I travelled on it firstly to a butter factory in a little town that I’d never heard, and now cannot remember the name of,  in the central drylands of South Australia.

I stayed with an old lady who ran a boarding house and the first night I was there she brought up a very tasty smelling stew with white meat all through it. I sniffed it hungrily and thought “ah good, I love chicken stew”. It was as tasty as it smelt and I was very satisfied. I was probably there for about 10 days before I realised that it was not chicken stew but in fact rabbit stew which she sourced from some obliging fields nearby. The discovery didn’t make me like it any less but it increased my respect at her ability to turn a profit.

At the factory I was put in charge of the two 40 gallon churns which were big circular tubs with beaters at the top and bottom. I had to monitor the butter making and clean out these tubs at the end of each day. It was a small factory, with only 12 workers. Two of them were rough girls who had never been to school and who were all over me as soon as I arrived. I obviously wasn’t as diplomatic in my rejection as I had hoped because one day, as I was in the middle of one of the tubs cleaning it, they turned on the beaters.

There I was trying to straddle one, still keeping my manhood intact, while ducking the other which was coming about an inch away from my head. I was there for about five or ten minutes and could hear the both of them laughing their heads off before they eventually turned it off. When I got out I gave them a bloody good spanking… which I suspect they  enjoyed immensely.
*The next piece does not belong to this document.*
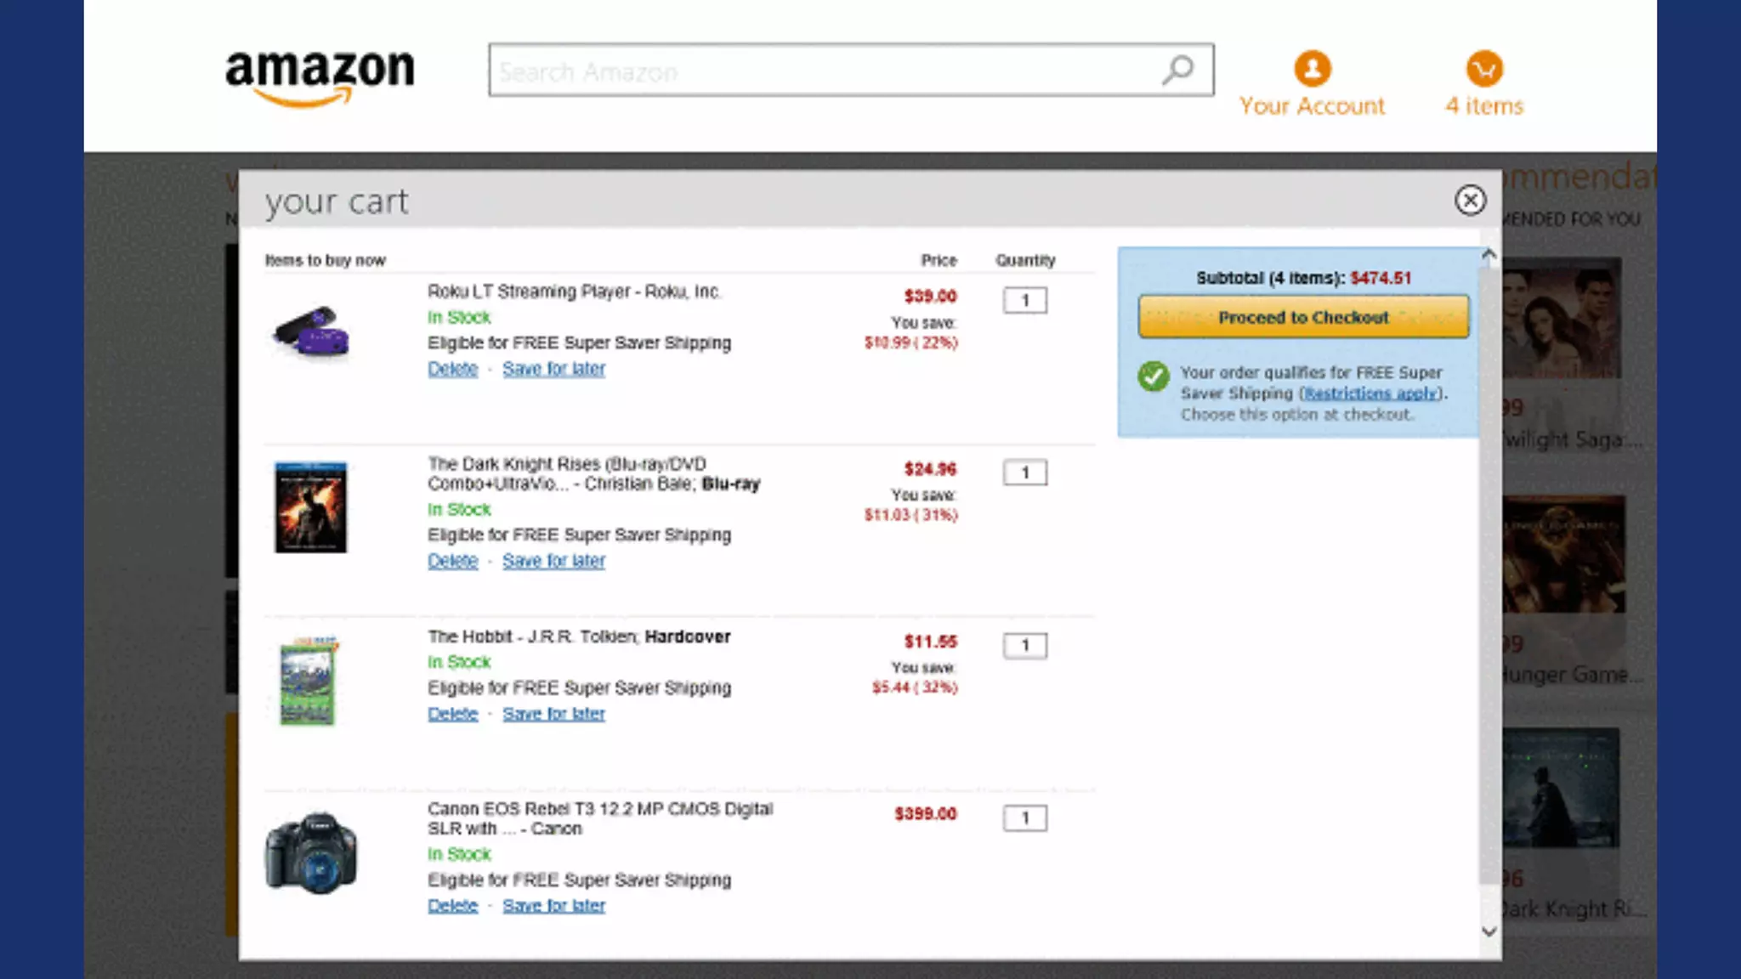The width and height of the screenshot is (1741, 979).
Task: Close the cart dialog with X
Action: 1470,201
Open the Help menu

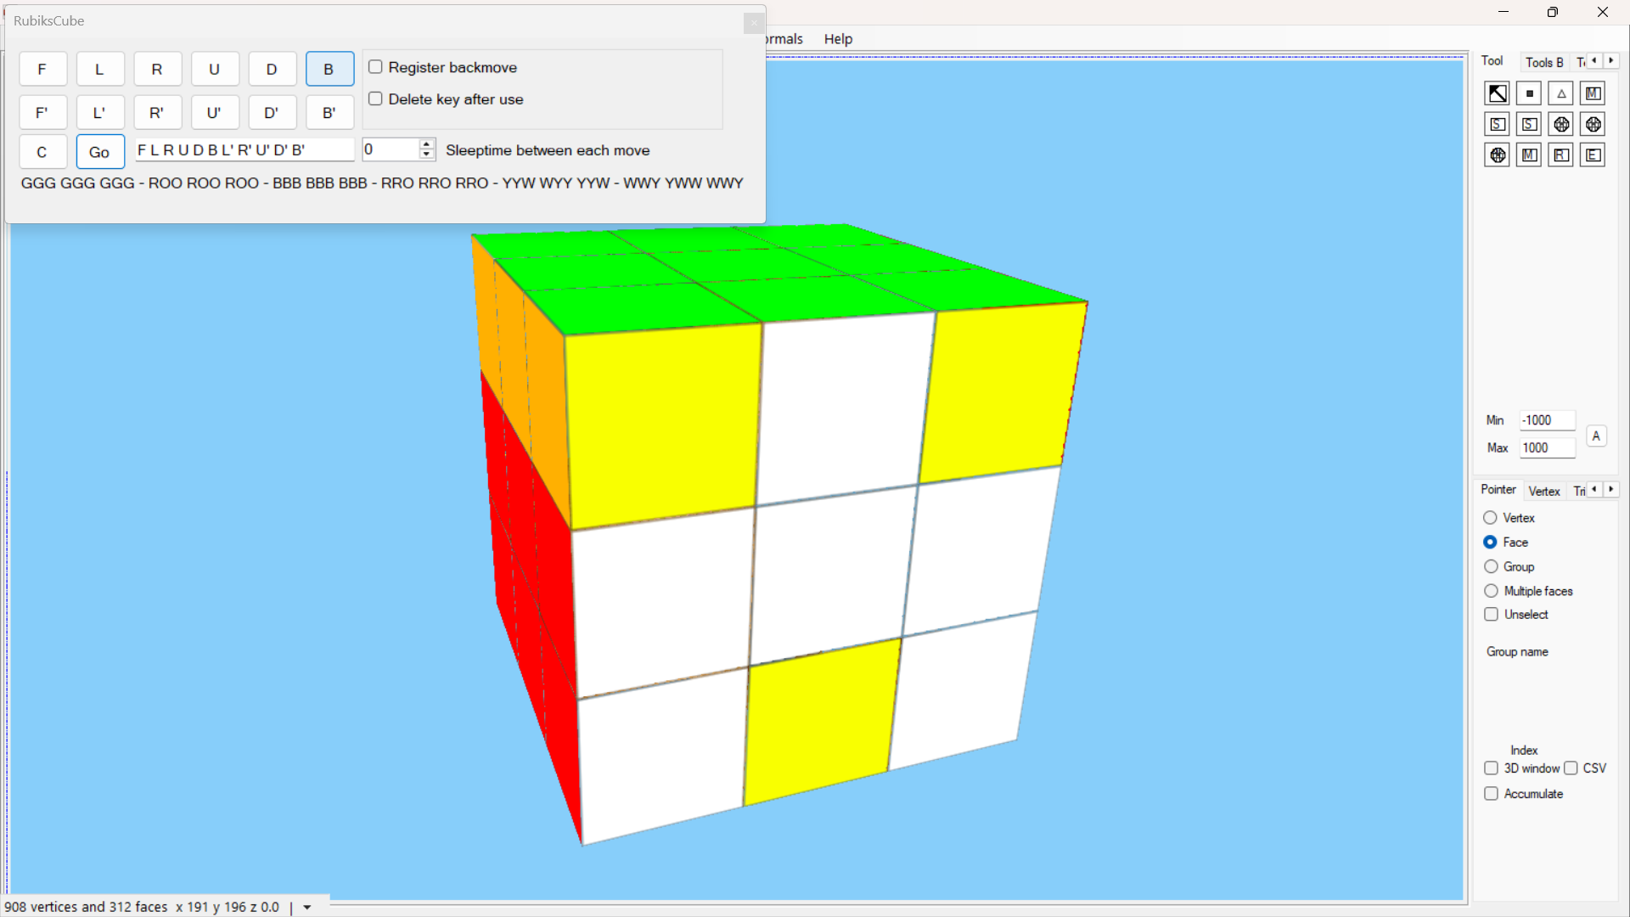click(837, 39)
But the thing I really learnt to dread was when the refrigeration plant packed it in- which it did quite often in that searing Australian heat. The plant consisted of cold water and gas ammonia pumps which would release a whole heap of ammonia all over the place in response to any fault within the machinery.  Those of you who have never smelt ammonia up close and personal cannot imagine the reeking vengeance it takes. It would damn near kill you just to find the leak and turn it off. We had masks but they didn’t prevent much. After 10 minutes you would come out retching and spitting, with the smell indelibly clinging to your nostrils and tonsils no matter what you did to try and get rid of it over the next few days.

I admit I was not terribly sorry to leave at the end of three months. I jumped on my bike and headed to my second work placement in Western Victoria.